What is needed: Print the lines of the material below exactly as they appear, from the line with "You are a GUI" to the line with "pyautogui.click(x=19, y=266)", including both of those lines. Leave the pictures out of your answer.

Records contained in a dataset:

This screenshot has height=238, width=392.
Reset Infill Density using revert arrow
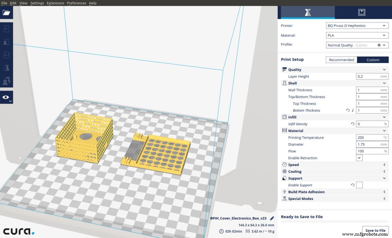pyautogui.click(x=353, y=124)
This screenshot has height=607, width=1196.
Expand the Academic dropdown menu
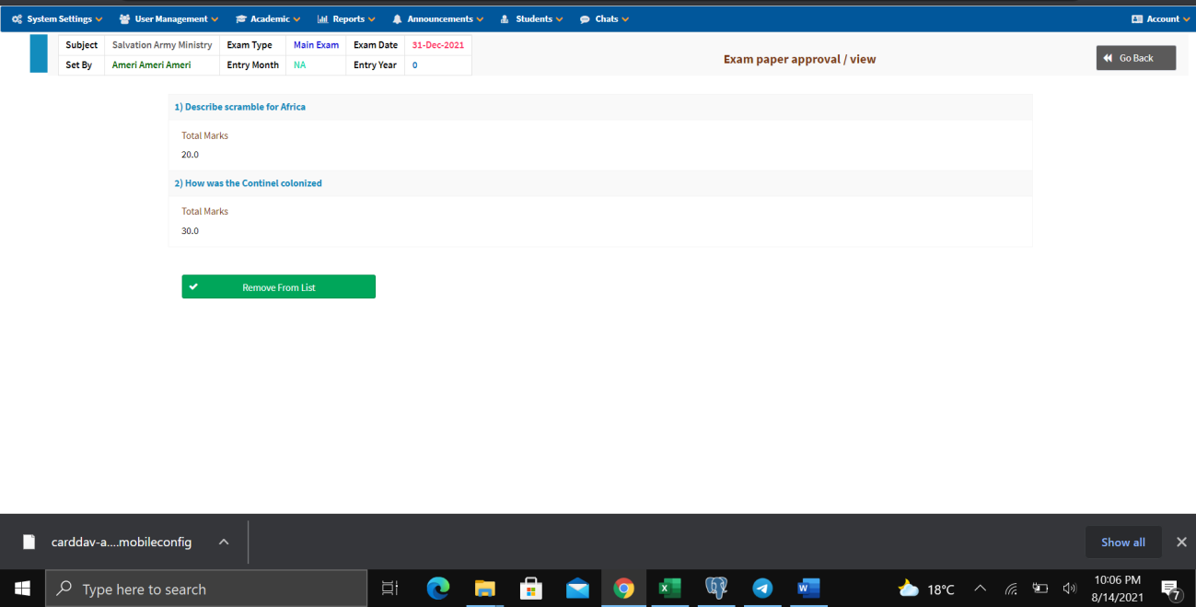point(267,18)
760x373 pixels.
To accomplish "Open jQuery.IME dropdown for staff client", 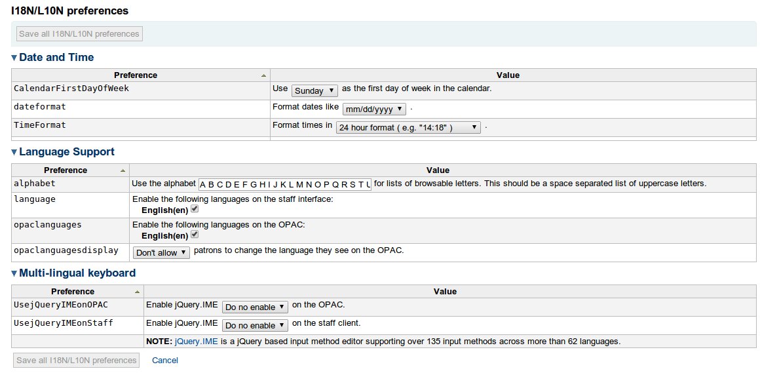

---

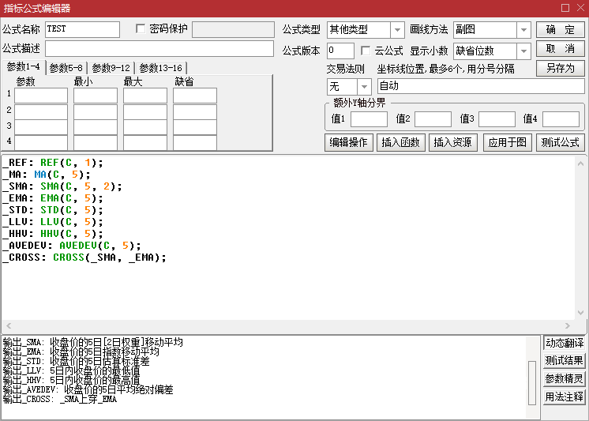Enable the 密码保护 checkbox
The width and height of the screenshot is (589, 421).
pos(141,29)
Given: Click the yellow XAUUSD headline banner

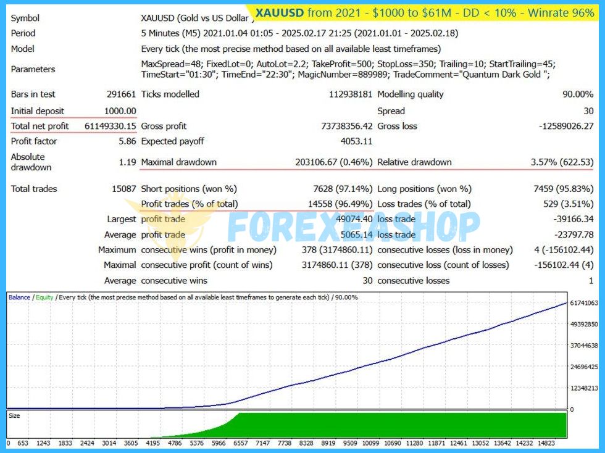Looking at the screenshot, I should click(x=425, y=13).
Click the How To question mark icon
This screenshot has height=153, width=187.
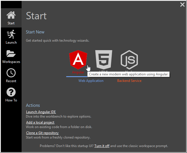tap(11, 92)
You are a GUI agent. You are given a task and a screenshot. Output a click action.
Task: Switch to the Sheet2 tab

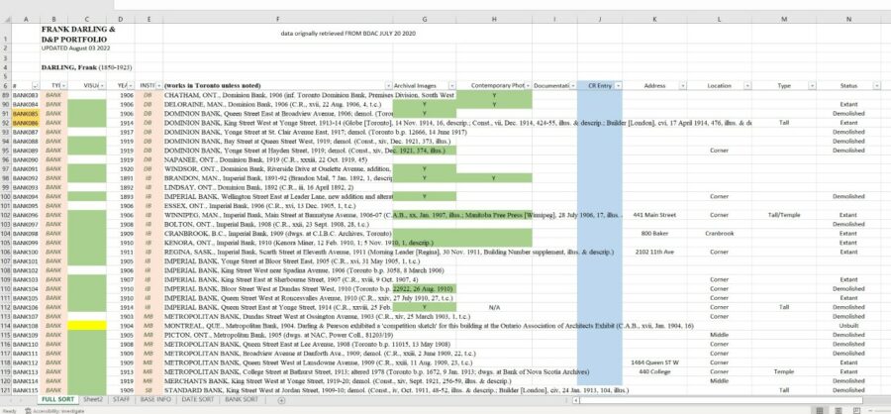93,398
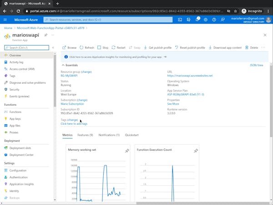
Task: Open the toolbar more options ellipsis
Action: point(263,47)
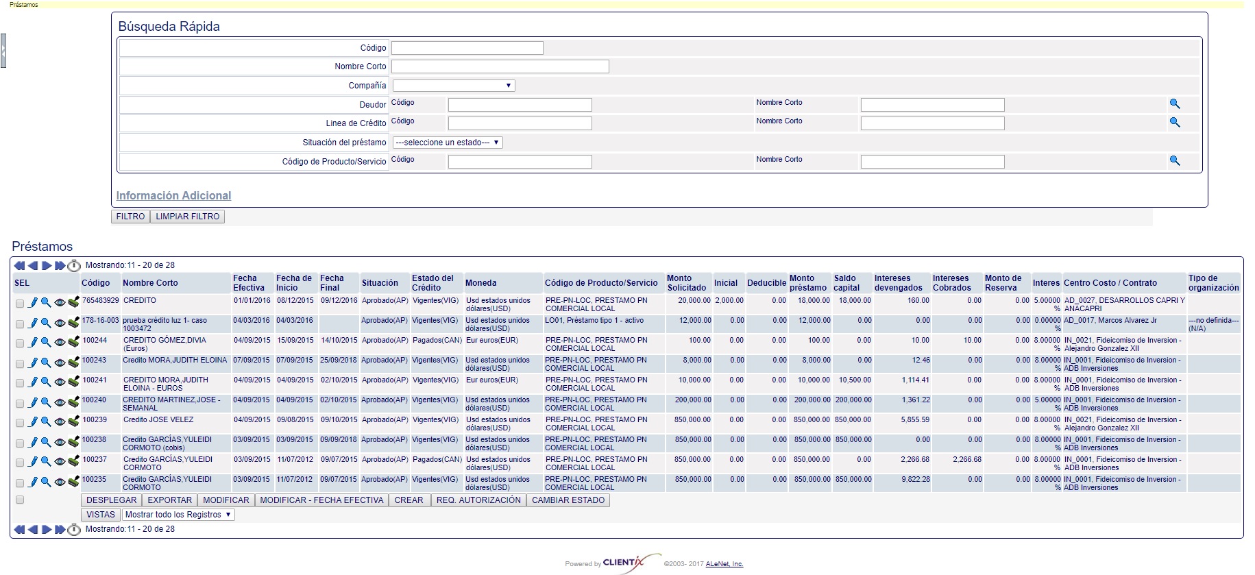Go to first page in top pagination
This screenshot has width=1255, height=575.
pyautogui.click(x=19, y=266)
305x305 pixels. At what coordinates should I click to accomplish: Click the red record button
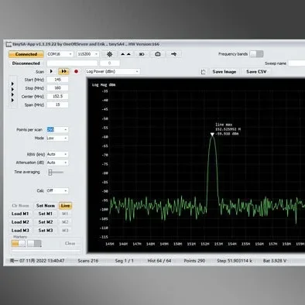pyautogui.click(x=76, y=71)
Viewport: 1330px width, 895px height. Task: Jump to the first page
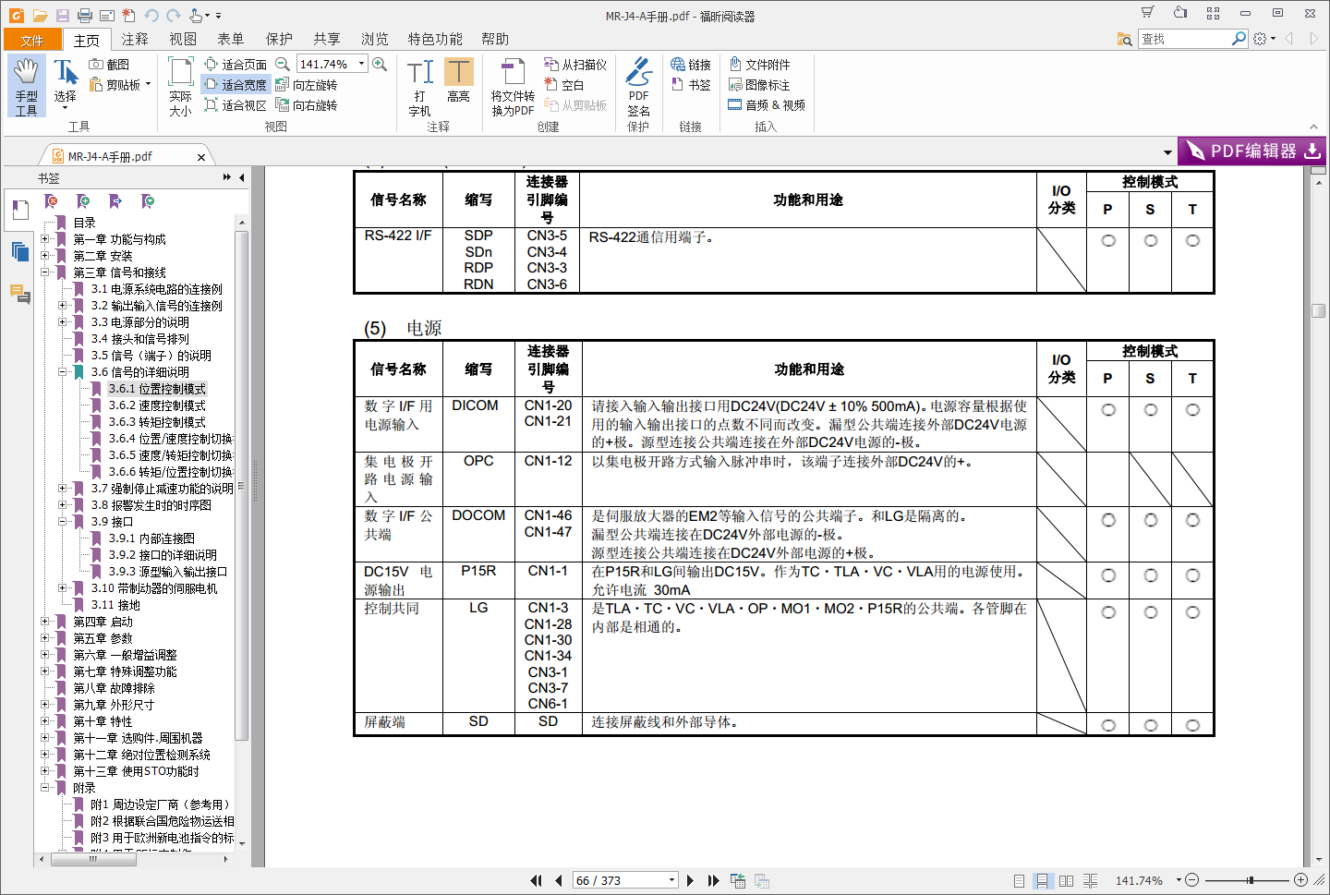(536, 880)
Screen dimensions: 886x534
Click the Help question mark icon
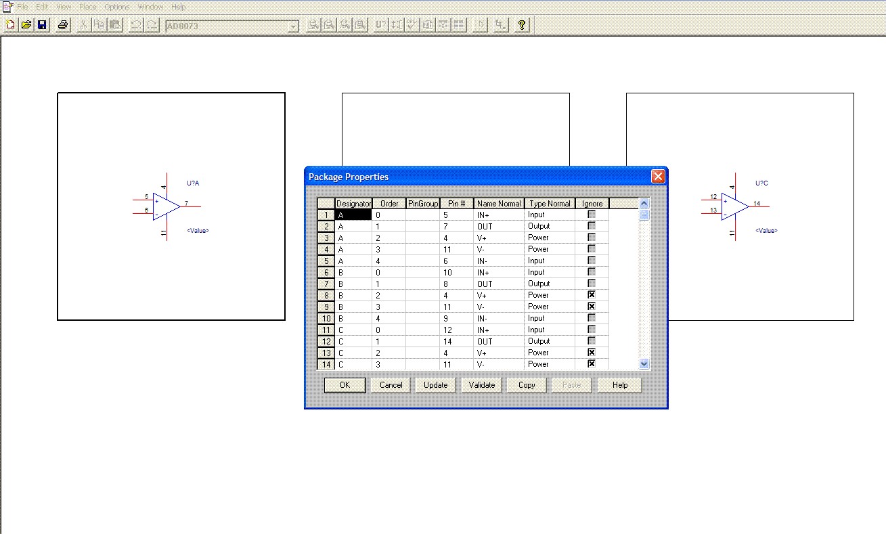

Correct response:
You are a GUI agent. You are given a task and a screenshot. Output a click action.
Task: Switch to the Sheet2 tab

93,398
Task: Open the toolbar more options ellipsis
Action: point(263,47)
Go to first page in top pagination
This screenshot has width=1255, height=575.
pyautogui.click(x=19, y=266)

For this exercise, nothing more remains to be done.